After the marriage proposal, the transformation is immediate-we can hardly recognize the new Don. The Don we meet in the office on the day of his engagement announcement is a strange one. His facial expressions are markedly different. A smiley- dare we say luminous?-Don has replaced stern-Don face. It is at once jarring and unfamiliar. But we can see the contrast of the new self when Don calls his recent exgirlfriend Faye Miller. Grasping the phone and looking serious in a familiar Don way, Don relinquishes ties to both his Dick Whitman and his Don Draper self (Faye knows of Don in both contexts).
But other than smiley, who is this new Don? My guess is as good as anyone's, but signs point to a backward-looking man of the 1950's. The new Don is old-fashioned and wants to conform to the strict gender roles of the past. The abrupt marriage-to his secretary, no less-s a sign that Don recognizes the need to conform to the 1950's ideal of the husband. Further, Don also seems to be subscribing to the 1950s ideal of father. Jumping into the pool with his kids, he experiences some sort of West coast baptism and actually wants to spend time with his children. At night, he plans for their day at Tomorrowland with Sally and Bobby next to him and his baby in his lap.
But, as the title of the last episode- "Tomorrowland"-portends, this future self is located in the realm of fantasy. The entire episode centers on the journey to the kitschy amusement park of the imaginary future. As viewers, we wait and wait and wait for Don and family to enter the magical 1960's version of Disney World, but it never happens. Instead we get the abrupt transition from the Disney World scenes to the marriage proposal that evening. Weiner wants us to see Don's "tomorrow" - his future - as some sort of delusional joke, for just like the amusement park, it's a terrain of make-believe.
Weiner contrasts this retrograde Don with two forward-looking characters: Joan and Peggy. In what became everyone's favorite scene of the season, Peggy comes into Joan's office, slams the door, and lights a cigarette in disbelief over Don's proposal. The meeting of the two office Amazons turns out to be a girl talk sesh (I was waiting for Joan to pull out the Haagen-Dazs and Peggy a Cosmo). But the slumber party has more serious implications-these two women recognize the absurdity of these outmoded, chauvinistic ways. Peggy complains about how a pretty face eclipses her saving of the company, and Joan, talking to her husband on the phone, can't believe Don's naivety: "And he's smiling like a fool, like he's the first man to marry his secretary." These two women foreshadows the 1970's. Paralleling Don's backwards development, these are the only two figures who recognize the insanity of conservative behavior.

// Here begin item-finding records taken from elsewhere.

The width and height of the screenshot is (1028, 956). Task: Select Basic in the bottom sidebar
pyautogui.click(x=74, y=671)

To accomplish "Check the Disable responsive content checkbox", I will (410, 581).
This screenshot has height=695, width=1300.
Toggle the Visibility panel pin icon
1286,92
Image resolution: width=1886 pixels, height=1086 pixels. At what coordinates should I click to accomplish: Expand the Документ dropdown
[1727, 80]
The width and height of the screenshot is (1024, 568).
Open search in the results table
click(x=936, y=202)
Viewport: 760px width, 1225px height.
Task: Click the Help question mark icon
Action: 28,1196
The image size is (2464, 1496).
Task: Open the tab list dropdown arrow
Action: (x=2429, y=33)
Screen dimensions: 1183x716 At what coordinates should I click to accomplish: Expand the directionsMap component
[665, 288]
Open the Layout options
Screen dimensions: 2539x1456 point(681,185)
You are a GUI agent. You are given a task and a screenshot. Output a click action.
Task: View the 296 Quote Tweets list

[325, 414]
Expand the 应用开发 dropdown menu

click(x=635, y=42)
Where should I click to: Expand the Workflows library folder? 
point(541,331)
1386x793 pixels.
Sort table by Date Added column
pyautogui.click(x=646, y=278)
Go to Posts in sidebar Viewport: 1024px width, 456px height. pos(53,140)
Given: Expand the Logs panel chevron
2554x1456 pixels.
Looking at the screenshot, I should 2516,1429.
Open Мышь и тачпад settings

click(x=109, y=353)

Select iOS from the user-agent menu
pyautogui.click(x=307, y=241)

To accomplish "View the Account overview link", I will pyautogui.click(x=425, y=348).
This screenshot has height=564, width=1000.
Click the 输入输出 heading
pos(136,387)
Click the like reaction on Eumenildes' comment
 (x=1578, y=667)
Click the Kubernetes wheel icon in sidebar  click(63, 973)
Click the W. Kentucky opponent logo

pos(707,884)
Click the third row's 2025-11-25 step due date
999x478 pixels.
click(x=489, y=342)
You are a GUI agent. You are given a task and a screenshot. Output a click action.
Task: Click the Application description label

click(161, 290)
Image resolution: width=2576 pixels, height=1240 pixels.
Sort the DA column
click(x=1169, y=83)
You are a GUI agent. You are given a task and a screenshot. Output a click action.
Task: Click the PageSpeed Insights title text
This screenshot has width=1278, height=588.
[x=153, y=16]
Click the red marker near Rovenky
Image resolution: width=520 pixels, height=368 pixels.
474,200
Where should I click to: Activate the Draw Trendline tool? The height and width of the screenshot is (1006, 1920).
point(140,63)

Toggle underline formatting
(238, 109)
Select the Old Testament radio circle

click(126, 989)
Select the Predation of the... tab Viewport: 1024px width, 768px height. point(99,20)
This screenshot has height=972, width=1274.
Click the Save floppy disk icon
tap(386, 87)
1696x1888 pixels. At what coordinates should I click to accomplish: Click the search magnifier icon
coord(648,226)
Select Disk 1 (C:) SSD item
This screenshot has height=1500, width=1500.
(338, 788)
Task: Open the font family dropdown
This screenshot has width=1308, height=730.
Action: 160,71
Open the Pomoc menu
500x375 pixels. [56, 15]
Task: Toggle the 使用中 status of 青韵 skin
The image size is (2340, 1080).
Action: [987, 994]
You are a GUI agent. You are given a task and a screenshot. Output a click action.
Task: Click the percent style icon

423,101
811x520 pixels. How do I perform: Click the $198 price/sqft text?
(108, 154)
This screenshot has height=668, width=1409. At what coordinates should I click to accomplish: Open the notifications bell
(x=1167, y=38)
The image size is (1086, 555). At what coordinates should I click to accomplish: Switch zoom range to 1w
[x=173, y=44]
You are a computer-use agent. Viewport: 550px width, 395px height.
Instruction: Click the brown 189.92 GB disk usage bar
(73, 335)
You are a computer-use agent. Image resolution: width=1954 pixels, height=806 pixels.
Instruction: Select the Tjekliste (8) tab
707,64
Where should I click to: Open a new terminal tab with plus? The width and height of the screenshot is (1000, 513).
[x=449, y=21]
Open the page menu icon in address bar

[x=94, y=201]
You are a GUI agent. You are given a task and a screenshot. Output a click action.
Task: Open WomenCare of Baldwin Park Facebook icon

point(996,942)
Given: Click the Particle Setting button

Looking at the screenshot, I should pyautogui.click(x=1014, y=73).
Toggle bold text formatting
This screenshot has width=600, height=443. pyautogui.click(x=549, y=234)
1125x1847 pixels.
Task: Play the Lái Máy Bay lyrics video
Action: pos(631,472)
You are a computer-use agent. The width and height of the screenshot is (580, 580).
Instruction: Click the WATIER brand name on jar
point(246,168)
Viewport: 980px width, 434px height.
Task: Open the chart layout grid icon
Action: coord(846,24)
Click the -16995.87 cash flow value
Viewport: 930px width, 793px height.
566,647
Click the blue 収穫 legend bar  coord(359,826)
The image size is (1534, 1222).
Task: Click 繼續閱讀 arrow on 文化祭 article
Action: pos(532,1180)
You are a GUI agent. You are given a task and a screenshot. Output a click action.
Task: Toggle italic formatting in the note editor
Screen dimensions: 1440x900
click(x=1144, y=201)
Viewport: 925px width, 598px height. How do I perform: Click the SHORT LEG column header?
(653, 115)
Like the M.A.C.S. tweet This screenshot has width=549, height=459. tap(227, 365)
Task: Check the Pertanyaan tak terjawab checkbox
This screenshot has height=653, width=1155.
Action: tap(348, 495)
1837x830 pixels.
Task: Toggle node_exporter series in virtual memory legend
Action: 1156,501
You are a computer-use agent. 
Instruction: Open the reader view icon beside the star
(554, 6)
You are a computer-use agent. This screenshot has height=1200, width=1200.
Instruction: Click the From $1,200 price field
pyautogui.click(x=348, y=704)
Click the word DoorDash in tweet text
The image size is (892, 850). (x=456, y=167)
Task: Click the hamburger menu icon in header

Presumably Joan's husband will be wounded or killed (he may never get to see Joan's "pregnant" breasts) and Joan will become emblematic of the citizen disillusioned with the American government and Vietnam. Peggy, becoming more and more marginalized and closer and closer to her lesbian-alternative entourage, will be the feminist of the '70s, decrying the unfair practices of the workplace and the ridiculousness of her male counterparts.
If my predictions are correct, I will first of all be really surprised, but second of all, I will be interested in its implications for the office. With only two seasons left, Weiner has a choice to make between taking the show and its characters forward into the tumultuous 70's or insulate them in the comfort of regression. How will Weiner resolve the tension between forward-looking progressives and reactionary conservatives? Will office dynamics resemble the cultural battleground of the 196's - or even the militant battleground of 1968? But for now we're left waiting for next season. We can only hope that Weiner uses the proposal for some other purpose than a proposal. Otherwise, we'll only have Megan's gap-toothed smile to comfort us.